WHAT IS NEEDED — Reproduce verbatim the part of the records that opens with the line containing "This screenshot has" and closes with the line containing "pyautogui.click(x=497, y=662)", including both of those lines. Omit the pictures from your answer.

SUPPLIED RECORDS —
- - - - -

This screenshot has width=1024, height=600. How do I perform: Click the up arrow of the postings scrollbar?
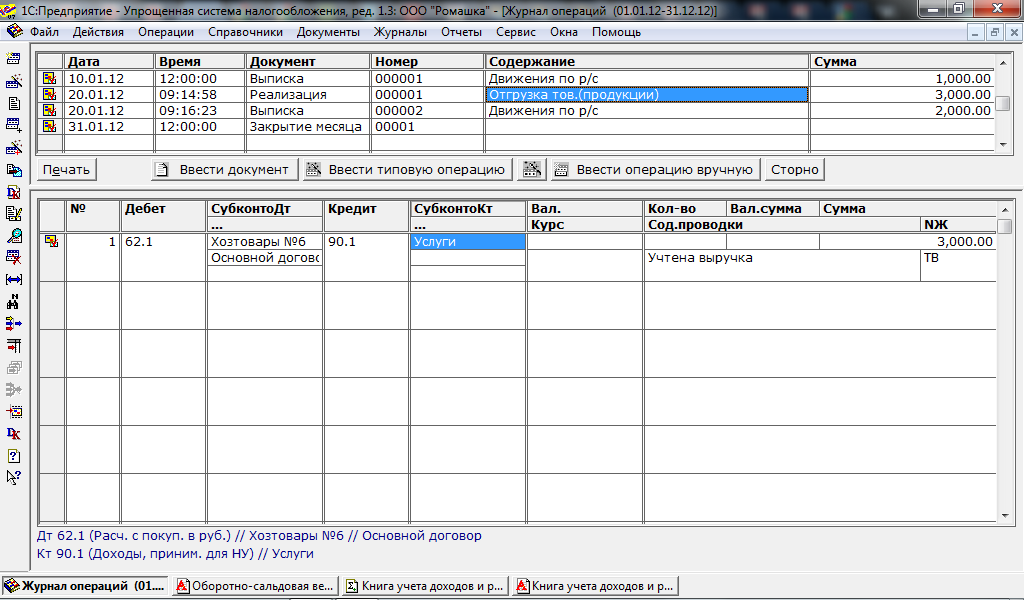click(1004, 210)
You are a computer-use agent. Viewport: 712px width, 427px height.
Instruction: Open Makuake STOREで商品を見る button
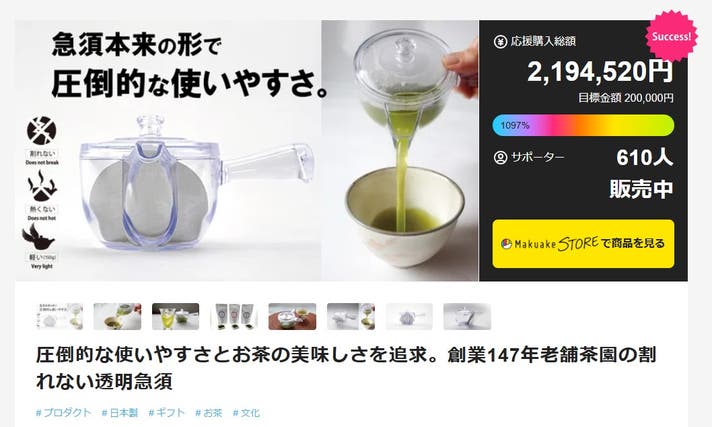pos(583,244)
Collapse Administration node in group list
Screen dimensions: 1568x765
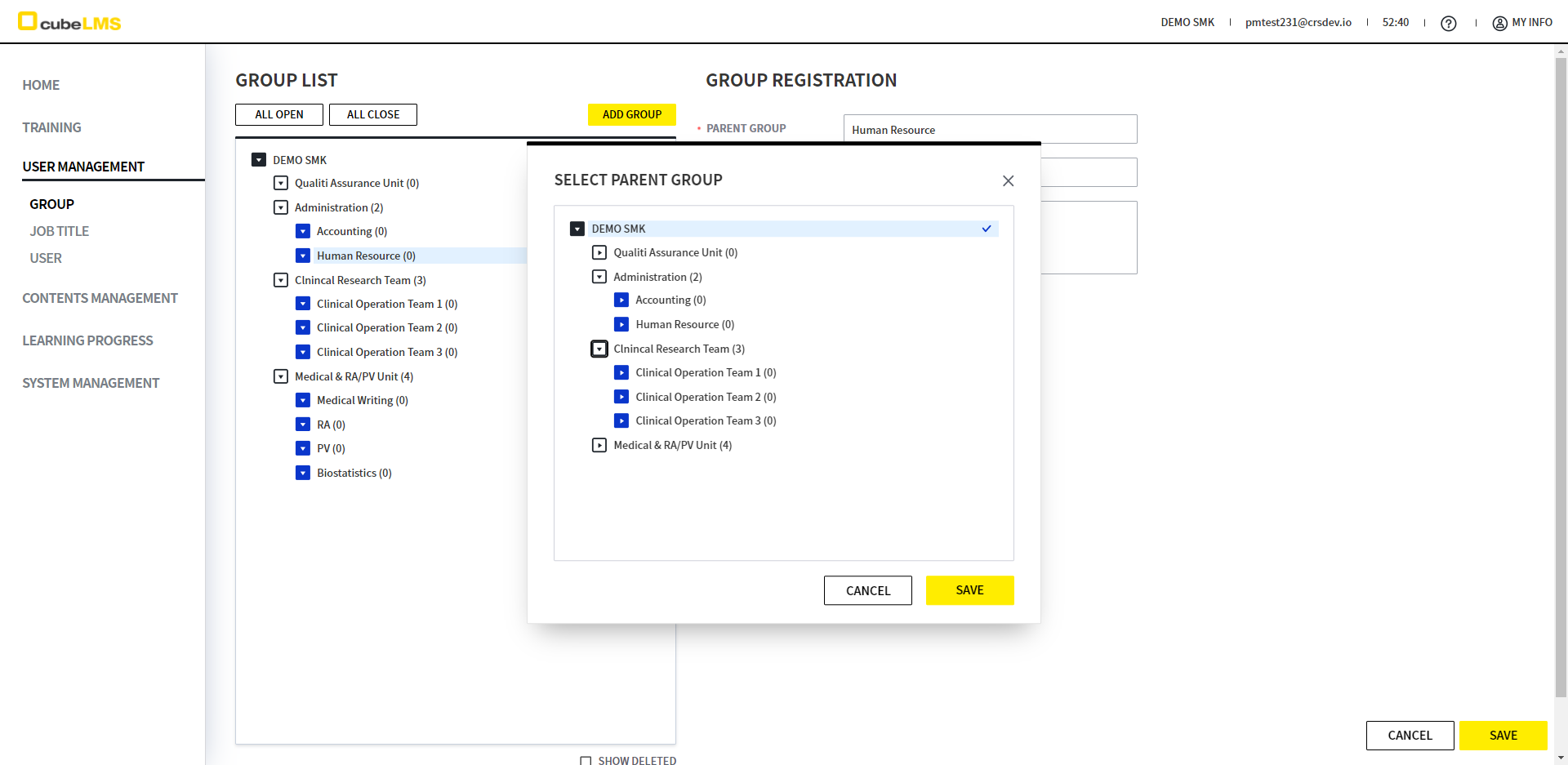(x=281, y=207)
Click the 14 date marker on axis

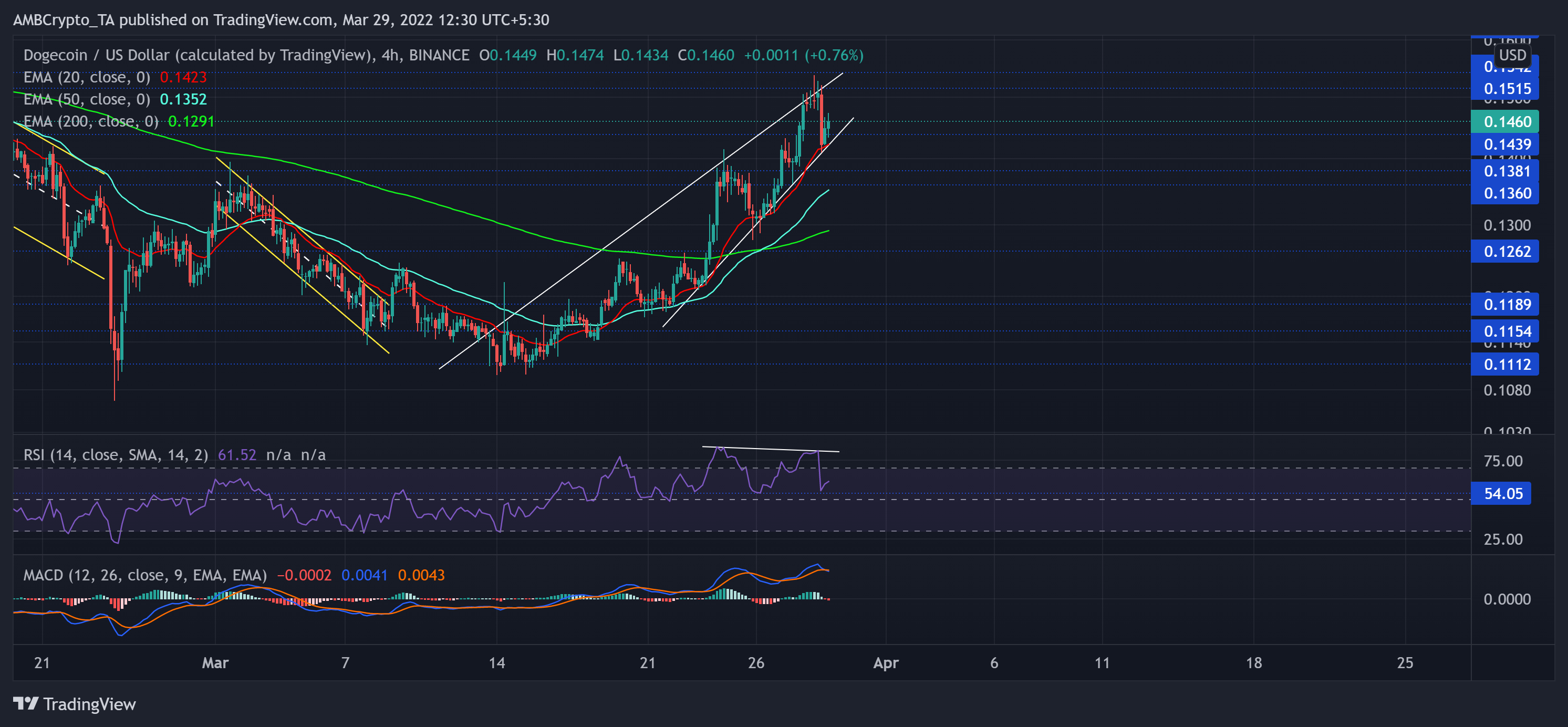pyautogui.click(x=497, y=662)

- - - - -

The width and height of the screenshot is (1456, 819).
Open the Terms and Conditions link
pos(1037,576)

- - - - -

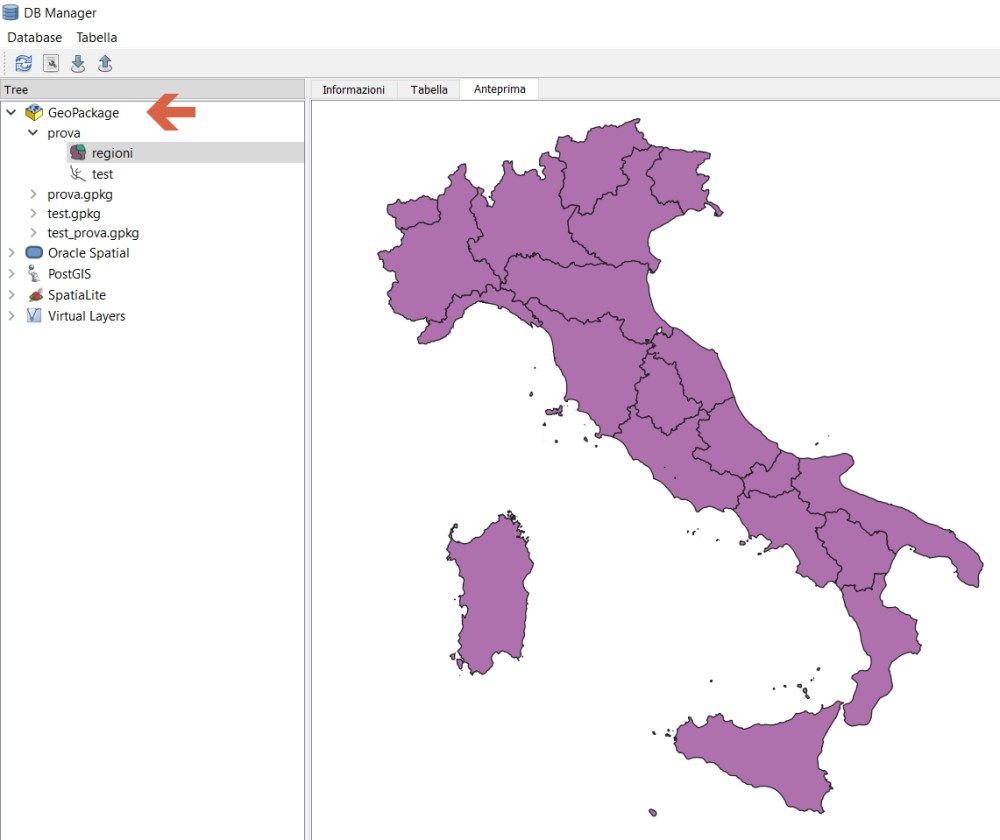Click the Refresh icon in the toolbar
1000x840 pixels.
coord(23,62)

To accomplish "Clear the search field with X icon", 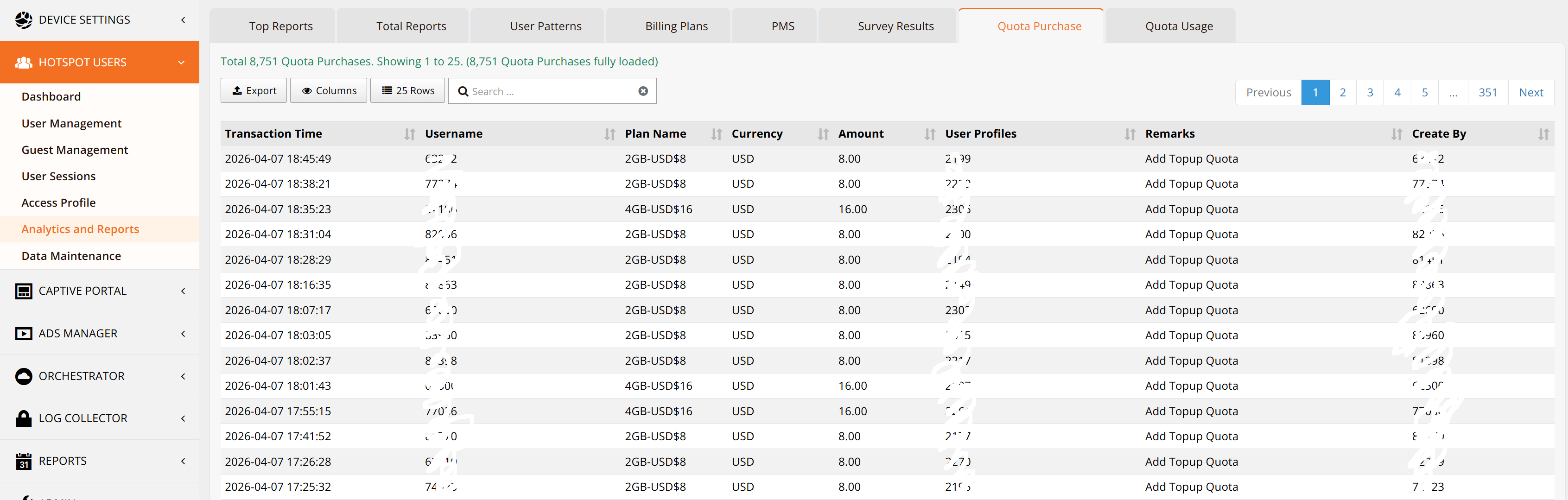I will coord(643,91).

- - - - -

RESULT OF THE EXERCISE —
This screenshot has width=1024, height=600. How do I perform: Click the up arrow of the postings scrollbar?
click(1004, 210)
You are a computer-use agent. Viewport: 712px width, 427px height.
Instruction: Open Makuake STOREで商品を見る button
pos(583,244)
Collapse Administration node in group list
Screen dimensions: 1568x765
(x=281, y=207)
Click the 14 date marker on axis

pyautogui.click(x=497, y=662)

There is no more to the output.